Werthstein paused for a moment, then looked Matt in the eyes.

“Will God forgive me?”

Matt continued to look at Werthstein, unable to remove his eyes from the man who might have rigged the terrorists with the ultimate weapon. The enemy could find what it wanted, mass on the target, and destroy.

“Perhaps — as soon as we kill these bastards,” Matt said, standing.

Matt walked to and leaned over a small computer terminal that was hooked up to the satellite antennae atop the MC-130. He typed a quick e-mail and sent it to the one person in the world he felt he could trust right now.

Stepping back, he took a deep breath, slipped into his parachute, and walked toward Rampert, who quickly inspected him and handed him an M4 carbine. Matt tucked the weapon inside his parachute waistband. He donned the helmet and oxygen mask, took a couple of deep breaths, and exhaled heavily.

“Ready?” Rampert asked through the microphone in the helmet.

“We need to talk about Werthstein when we get back,” Matt said.

Rampert gave him a thumbs-up.

“One minute!” came the jump master’s voice over the loudspeaker.

Matt watched as the jump master crawled along the lowered ramp. He could feel the cold air rushing into the back of the MC-13 °Combat Talon. How many times had he done this as an operative for the Agency? he asked himself. He had lost count.

Matt watched the light turn green.

“Go!”

Then he was tumbling into the pitch black night with Colonel Jack Rampert and his two men.

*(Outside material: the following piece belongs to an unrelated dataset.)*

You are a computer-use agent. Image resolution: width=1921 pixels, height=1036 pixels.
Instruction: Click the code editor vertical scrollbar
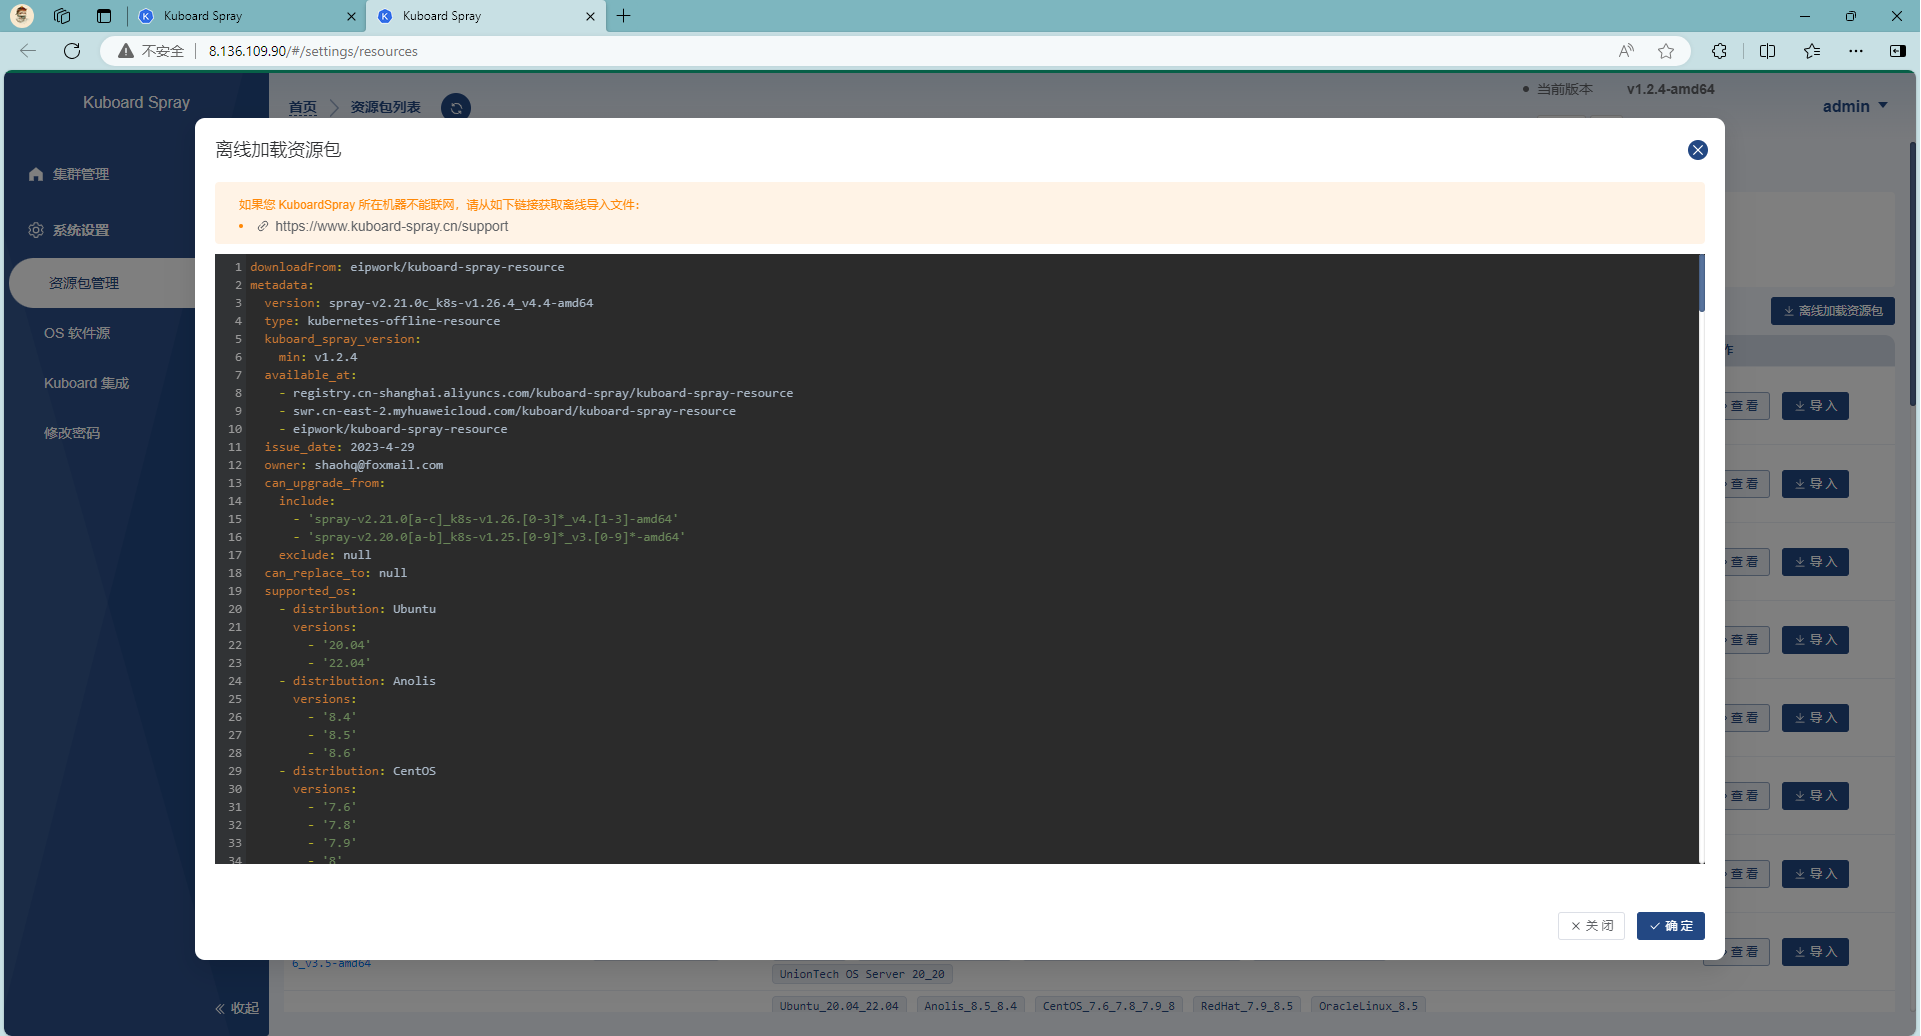(1702, 283)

Matt’s mind was processing about as much as the human brain could handle: terrorists on U.S. soil, nuclear Predators that fly and communicate like insects, and the remote possibility that his dead brother was alive.

Truly, Zachary’s fate was all that mattered to him as the cold Canadian night air buffeted him.

CHAPTER 29

Moncrief Lake, Quebec

It was the image of Jacques Ballantine’s face hovering directly above his own that brought Zachary Garrett/Winslow Boudreaux back to reality, like a time traveler bobsledding at warp speeds down a dark, icy tunnel. His first stop was the hot, smoky desert floor where he had first seen Ballantine’s face. Next was an apocalyptic battle in a steamy jungle valley, his last memory as Zachary Garrett.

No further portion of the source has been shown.